The task involves the use of Excel spreadsheet data analysis capabilities to carry out a sabermetrics analysis comparing offensive performance in the 2018 and 2019 seasons in Major League Baseball and to answer other questions about the 2019 season’s offensive performance as detailed in the Information to Complete Task section on pages 2–5. You will write a business-style report in Microsoft Word or similar which documents your findings using a maximum of 1500 words. It is crucial that you read all the information in the Information to Complete Task section on pages 2–5 before you start writing the report as it gives details and hints for what you need to do to fulfil the assignment brief. In your report, you need the following sections:

 

  • Introduction o Briefly outline the situation. You need not provide much background — you can assume that the readers are familiar with baseball — but you need to show that you have understood the situation and what is required of you
  • Body
    • Briefly summarise the purpose of the analysis and the analytical methods you have used – you should not give technical details of how to use a spreadsheet to do the analysis
    • Answer and discuss the various questions, supporting the points you make with copies of relevant sections of data from your spreadsheet and charts, using whichever is most appropriate for the question you are answering; discuss the policy implications for baseball of your answers as appropriate
    • Carry out some research and outline how artificial intelligence (AI) is being used in baseball both off and on the pitch.
  • Conclusion o Summarise the conclusions you have drawn
    • Summarise the policy implications for baseball where appropriate, and the information about the use of AI in baseball
  • References in Harvard format o I do not expect you to use a large number of in-text references but there should be some; you must provide a properly-formatted reference list/bibliography at the end of the report

Marking Criteria

The submitted and assessed part of this coursework is a business-style report, rather than an academic essay so the marking criteria are different from those usually required for an academic essay.  Marking criteria are shown in the Marking Rubric on the final two pages of this document.

Submission

The submission deadline is 12 noon GMT on 25 Feb 2021.  This is what you need to submit:

  1. Your report. It is this report on which your mark will be based.
  2. Your spreadsheet file. This is submitted to prove that you have carried out the spreadsheet work yourself. It will not receive a mark. It will only be reviewed if it is necessary to rule out plagiarism.

 

You must submit the assignment electronically via a Turnitin link on the Moodle page for MN1505 – there will be two tabs: Tab 1 for the report file and Tab 2 for the spreadsheet file. The timely submission of assignments is your responsibility, and excuses — such as a problem on your PC or other device, or losing a file — will not be accepted.   You will receive an electronic submission receipt ID via email.  It is your responsibility to keep this safe as proof of submission.  You are also strongly recommended to keep a copy of all submitted assignments.   

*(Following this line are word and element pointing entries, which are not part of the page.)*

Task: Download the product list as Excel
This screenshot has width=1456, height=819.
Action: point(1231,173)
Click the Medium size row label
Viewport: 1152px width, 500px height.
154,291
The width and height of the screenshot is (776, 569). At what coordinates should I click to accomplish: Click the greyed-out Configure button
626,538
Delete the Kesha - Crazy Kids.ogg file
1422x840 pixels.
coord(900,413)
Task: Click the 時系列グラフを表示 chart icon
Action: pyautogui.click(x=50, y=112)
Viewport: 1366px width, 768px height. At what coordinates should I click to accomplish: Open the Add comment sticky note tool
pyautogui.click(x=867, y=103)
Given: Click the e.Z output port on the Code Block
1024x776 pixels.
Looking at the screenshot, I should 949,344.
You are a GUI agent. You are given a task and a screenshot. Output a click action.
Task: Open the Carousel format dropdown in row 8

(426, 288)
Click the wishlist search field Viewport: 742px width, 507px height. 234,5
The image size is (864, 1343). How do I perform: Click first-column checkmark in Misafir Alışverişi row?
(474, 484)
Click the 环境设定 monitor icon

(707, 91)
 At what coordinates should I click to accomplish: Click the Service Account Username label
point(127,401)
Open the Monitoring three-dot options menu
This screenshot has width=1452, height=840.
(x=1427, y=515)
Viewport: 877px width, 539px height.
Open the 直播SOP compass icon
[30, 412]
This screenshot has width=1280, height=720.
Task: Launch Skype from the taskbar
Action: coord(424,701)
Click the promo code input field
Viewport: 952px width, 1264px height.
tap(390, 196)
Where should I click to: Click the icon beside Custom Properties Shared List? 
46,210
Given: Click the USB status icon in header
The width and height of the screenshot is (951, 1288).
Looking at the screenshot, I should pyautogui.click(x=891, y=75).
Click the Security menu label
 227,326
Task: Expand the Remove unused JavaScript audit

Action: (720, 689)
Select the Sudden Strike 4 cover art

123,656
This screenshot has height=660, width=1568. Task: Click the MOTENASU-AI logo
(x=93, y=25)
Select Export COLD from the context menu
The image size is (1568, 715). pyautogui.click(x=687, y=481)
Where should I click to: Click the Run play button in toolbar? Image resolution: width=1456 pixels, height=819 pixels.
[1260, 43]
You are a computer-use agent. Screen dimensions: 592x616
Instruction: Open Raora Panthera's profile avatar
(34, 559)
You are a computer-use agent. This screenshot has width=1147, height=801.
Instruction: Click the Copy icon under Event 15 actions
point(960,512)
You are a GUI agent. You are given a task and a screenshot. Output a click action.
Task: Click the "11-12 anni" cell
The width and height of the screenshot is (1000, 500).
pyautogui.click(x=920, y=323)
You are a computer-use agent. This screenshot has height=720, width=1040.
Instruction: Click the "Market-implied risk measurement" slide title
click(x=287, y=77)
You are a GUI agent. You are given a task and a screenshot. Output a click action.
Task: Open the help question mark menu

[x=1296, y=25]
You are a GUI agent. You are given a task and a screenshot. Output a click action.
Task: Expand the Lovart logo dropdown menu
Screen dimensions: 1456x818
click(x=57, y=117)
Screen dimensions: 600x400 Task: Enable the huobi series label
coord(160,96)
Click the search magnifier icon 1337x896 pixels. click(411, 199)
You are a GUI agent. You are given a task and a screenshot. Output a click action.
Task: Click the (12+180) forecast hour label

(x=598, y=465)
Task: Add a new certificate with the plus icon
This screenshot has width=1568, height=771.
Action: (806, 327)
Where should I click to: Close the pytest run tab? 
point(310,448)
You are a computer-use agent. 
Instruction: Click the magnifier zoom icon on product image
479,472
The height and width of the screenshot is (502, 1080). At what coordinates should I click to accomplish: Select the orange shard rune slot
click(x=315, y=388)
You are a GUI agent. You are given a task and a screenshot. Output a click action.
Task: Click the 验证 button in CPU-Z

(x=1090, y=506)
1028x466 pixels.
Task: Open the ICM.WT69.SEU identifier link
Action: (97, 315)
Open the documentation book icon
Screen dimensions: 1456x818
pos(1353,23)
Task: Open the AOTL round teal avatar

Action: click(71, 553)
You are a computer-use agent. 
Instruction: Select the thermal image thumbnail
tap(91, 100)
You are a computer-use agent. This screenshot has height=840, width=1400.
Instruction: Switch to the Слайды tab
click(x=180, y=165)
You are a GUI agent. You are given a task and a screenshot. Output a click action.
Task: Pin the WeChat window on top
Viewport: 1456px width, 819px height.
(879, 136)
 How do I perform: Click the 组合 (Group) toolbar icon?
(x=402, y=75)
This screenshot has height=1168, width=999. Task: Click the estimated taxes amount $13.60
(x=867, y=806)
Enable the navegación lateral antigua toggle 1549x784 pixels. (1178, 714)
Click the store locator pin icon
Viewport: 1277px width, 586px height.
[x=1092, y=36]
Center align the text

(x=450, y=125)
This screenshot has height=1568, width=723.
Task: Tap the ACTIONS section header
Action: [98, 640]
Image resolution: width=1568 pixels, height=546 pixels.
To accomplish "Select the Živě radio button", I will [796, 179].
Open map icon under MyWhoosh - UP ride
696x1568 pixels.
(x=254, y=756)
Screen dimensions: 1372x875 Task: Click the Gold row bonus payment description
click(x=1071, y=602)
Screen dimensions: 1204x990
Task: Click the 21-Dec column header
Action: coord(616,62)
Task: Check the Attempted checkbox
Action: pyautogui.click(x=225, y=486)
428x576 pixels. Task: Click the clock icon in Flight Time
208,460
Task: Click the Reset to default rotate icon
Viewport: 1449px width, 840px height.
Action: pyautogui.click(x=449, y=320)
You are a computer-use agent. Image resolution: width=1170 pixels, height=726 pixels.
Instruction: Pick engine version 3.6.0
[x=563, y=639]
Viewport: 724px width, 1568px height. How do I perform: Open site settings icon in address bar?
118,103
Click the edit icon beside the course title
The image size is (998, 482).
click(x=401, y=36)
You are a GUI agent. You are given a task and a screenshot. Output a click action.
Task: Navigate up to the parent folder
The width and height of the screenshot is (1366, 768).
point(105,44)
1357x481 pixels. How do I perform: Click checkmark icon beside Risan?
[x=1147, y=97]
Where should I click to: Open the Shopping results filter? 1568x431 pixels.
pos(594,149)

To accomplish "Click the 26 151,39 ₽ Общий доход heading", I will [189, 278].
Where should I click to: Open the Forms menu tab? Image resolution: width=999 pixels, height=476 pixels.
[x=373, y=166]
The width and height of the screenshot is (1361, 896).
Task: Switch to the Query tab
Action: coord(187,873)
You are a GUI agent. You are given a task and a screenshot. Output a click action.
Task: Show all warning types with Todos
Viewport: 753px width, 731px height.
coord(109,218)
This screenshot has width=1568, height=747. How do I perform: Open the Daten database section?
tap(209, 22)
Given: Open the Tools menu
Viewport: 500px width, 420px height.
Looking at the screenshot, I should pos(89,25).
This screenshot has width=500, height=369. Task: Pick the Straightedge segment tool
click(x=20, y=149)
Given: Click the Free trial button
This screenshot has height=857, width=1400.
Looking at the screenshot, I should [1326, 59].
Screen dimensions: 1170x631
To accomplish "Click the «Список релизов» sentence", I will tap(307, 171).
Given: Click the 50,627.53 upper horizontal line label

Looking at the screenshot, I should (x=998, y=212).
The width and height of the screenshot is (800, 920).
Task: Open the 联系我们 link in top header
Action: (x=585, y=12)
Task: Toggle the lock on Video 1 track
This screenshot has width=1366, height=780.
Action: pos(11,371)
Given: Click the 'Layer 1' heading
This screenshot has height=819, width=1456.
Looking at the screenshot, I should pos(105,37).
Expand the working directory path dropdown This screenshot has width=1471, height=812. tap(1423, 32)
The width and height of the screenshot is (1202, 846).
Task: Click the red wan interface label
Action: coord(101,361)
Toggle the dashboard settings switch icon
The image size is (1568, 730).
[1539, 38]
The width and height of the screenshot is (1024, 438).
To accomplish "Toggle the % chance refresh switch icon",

Information to Complete Task

Almost every year the MLB Players’ Association, Major League Baseball and Commissioner Rob Manfred announce a series of rule changes, and 2019 was no exception.  The focus for the last couple of seasons has been on the pace of play. “Baseball games take longer than ever to produce fewer and fewer runs and balls in play” (Verducci, 2015). It was hoped that changes made for the 2019 season might further improve pace of play without affecting offensive performance during the season.

Sabermetrics is the “the search for objective knowledge about baseball”, especially baseball statistics which measure in-game activity. Sabermetricians collect and summarise the relevant data from this in-game activity to answer specific questions. The term is derived from the acronym SABR, which stands for the Society for American Baseball Research, founded in 1971 (Birnbaum, n.d.).

Offensive performance data is now available for the 2019 season and for the prior season based on data taken from Lahman’s Baseball Database (Lahman, n.d.). In this assignment, as noted above, you will use spreadsheet data analytics capabilities to carry out a sabermetrics analysis to compare offensive performance in the past two baseball seasons and to answer other questions about the 2019 season’s offensive performance.

1.        The Baseball Analysis Data

A spreadsheet file named Baseball.xlsx has been provided on Moodle to assist you. Download this file and save it. This file contains data for batters and their performance during the 2018 and 2019 seasons. Figure 1 shows the first few records of player data in the 2019 tab. It shows both biographical information and data for each player’s offensive performance in the 2019 season.

Figure 1: 2019 Tab

 

 

Columns in the 2019 table are as follows:

  • PlayerID — a unique code is assigned to each player
  • Last Name — the player’s last name
  • First Initial — the initial letter of the player’s first name
  • Team — the player’s team
  • League — teams are in two leagues: American (AL) and National (NL)
  • Position — the player’s position in the field (P – pitcher, C – catcher, 1B – first baseman, 2B – second baseman, 3B – third baseman, SS – shortstop, OF – outfielder) birthYear — the year in which the player was born
  • PA — the number of plate appearances for a player this season; in other words, the number of times a player came to bat
  • AB — the number of at-bats the player had this season. This number is less than plate appearances because walks and some other appearances do not count as an at-bat
  • R — the number of runs the player scored in the season
  • H — the number of hits the player had in the season. A hit occurs when a player hits the ball and reaches base as a direct result. Hits are either singles, doubles, triples, or home runs
  • 1B — the number of singles (one-base hits) the batter had this season
  • 2B — the number of doubles (two-base hits) the batter had this season
  • 3B — the number of triples (three-base hits) the batter had this season
  • HR — the number of home runs the batter had this season
  • BB — the number of times the batter reached first base via a walk
  • SO — the number of times the batter struck out

 

The file has another tab called 2018 which contains the same types of biographical and offensive performance data as the 2019 table. Thus, two years of offensive performance data are available. Some players are in the starting line-up almost every day, and they accumulate hundreds of plate appearances in a season. Other players only appear in games when the starters need a rest. Player data is included in a tab only if the player had at least 100 plate appearances in each of these two seasons.

 

2.        Data Analytics Using a Spreadsheet

a) Calculating Performance Measures

In this task, you will perform calculations to compute and display a range of performance measures for each player in both the 2018 and 2019 tabs. Your output should look like that in Figure 2 which shows only the first few records and columns for the 2019 tab.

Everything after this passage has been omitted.